# Excerpted passage
*** Begin section ***

Once your carefully collected data is out there - what happens to it once information flows between people and machines, echoes across borders, is interpreted, re-coded, transformed and analysed as it travels across digital spaces? What tools could we use to verify this rapidly-proliferating digital information? How can we know which digital methods and tools to trust when we aim to corroborate highly sensitive data?

A group of researchers at the Department of Sociology has mapped exactly that scenario in an interactive experience, developed in conjunction with the the Office of the United Nations High Commissioner for Human Rights (OHCHR) The result is an interactive decision-making-tree, the Human Rights Digital Toolkit (HRDT). While its immediate focus is on the space of fact-finding in the Human Rights space, the toolkit demonstrates broader implications of the use of data and digital literacy across many fields of knowledge and sectors.

*** End section ***

# Data to examine

*** Begin section ***

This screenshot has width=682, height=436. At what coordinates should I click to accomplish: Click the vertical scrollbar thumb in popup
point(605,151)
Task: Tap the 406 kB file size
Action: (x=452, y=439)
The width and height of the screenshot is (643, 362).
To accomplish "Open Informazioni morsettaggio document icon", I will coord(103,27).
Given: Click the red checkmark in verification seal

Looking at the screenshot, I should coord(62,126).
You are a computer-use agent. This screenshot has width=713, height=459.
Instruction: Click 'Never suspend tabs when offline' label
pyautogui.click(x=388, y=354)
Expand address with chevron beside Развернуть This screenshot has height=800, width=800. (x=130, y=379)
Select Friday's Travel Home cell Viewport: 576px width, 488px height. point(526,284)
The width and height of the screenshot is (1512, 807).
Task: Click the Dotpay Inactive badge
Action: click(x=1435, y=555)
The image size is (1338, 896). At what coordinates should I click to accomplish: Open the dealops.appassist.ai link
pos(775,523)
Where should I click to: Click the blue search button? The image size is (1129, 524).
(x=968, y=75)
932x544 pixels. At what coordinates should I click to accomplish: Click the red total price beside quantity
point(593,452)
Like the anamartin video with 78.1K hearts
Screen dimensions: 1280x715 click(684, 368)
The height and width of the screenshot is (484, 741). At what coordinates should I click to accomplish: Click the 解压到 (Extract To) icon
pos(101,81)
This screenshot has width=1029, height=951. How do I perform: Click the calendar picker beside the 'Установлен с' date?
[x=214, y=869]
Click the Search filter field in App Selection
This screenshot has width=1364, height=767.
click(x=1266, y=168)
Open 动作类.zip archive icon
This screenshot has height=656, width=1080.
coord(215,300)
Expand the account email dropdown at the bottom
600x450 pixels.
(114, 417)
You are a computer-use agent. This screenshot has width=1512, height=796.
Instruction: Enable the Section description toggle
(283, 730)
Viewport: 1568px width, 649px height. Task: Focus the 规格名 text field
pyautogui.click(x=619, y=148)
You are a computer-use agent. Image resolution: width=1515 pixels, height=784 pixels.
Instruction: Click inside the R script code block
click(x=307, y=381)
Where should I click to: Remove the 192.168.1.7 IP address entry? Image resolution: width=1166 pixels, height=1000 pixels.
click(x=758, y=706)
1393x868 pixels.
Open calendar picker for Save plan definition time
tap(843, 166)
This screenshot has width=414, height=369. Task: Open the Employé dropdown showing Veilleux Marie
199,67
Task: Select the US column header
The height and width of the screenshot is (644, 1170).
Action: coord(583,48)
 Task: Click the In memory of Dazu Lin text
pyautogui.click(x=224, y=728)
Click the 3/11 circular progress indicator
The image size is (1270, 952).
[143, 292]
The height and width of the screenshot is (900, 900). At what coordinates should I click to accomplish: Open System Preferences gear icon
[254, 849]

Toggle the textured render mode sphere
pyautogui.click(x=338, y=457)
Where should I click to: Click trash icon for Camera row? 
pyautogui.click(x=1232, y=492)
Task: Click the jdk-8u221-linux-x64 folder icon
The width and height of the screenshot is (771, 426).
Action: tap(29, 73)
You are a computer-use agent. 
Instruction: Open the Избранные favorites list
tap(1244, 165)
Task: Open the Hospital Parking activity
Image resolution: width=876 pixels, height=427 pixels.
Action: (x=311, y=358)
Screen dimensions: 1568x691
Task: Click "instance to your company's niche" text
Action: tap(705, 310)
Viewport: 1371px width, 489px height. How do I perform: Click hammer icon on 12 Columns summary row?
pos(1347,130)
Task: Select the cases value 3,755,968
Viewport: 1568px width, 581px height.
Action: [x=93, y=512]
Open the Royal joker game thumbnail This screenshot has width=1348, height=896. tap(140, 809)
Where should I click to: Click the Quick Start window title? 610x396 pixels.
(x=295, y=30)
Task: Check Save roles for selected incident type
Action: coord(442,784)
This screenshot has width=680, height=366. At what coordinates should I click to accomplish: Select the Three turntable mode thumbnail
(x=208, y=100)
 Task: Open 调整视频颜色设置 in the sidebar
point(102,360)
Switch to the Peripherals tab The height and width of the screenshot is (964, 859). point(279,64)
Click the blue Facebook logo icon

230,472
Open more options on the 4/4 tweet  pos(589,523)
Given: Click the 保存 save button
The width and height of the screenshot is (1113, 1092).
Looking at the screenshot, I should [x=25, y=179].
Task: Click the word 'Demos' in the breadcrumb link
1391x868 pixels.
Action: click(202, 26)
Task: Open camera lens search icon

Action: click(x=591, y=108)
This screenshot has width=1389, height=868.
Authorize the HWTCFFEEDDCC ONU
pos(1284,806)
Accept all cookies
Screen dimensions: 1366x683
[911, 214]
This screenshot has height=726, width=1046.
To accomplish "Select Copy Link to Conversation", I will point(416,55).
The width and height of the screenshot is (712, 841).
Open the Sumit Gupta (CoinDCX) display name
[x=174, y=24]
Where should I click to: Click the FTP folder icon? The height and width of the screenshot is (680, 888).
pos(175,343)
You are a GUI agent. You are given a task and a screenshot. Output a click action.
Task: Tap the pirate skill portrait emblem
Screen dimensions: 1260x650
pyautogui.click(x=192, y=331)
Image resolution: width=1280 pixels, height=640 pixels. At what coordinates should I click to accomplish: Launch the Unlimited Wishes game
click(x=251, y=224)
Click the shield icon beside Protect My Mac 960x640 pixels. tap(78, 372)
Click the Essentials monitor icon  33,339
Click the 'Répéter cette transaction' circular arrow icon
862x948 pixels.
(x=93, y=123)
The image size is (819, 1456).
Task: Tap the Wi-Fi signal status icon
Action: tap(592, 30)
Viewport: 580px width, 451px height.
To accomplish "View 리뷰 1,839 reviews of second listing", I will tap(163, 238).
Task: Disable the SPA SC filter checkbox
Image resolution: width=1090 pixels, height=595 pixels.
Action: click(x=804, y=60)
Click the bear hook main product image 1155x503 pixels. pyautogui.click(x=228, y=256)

*** End section ***

Extend the passage about the Human Rights Digital Toolkit, picking up after its last sentence. The material stands apart from the passage on the Human Rights Digital Toolkit.

The traditional space of human rights fact-finding has been drastically transformed with the use of digital tools, technologies and methods. The use of open-source investigation (OSINT) has further accelerated this transformation. As the social media information on human rights violations proliferates online, it becomes proportionally important to support the process through which human rights fact-finders gather, verify and present this digital evidence. 

The Social Life of Data (SLoD) is an interactive experience where users become digital data in the shape of videos, narratives and numbers. This allows players to follow the data across different digital ecosystems, from being part of an article in The Guardian to becoming a Twitter hashtag or going viral as a famous meme. These projects are also thought-provoking for the digital citizen, witness, consumer and community-member navigating volatile digital information ecosystems.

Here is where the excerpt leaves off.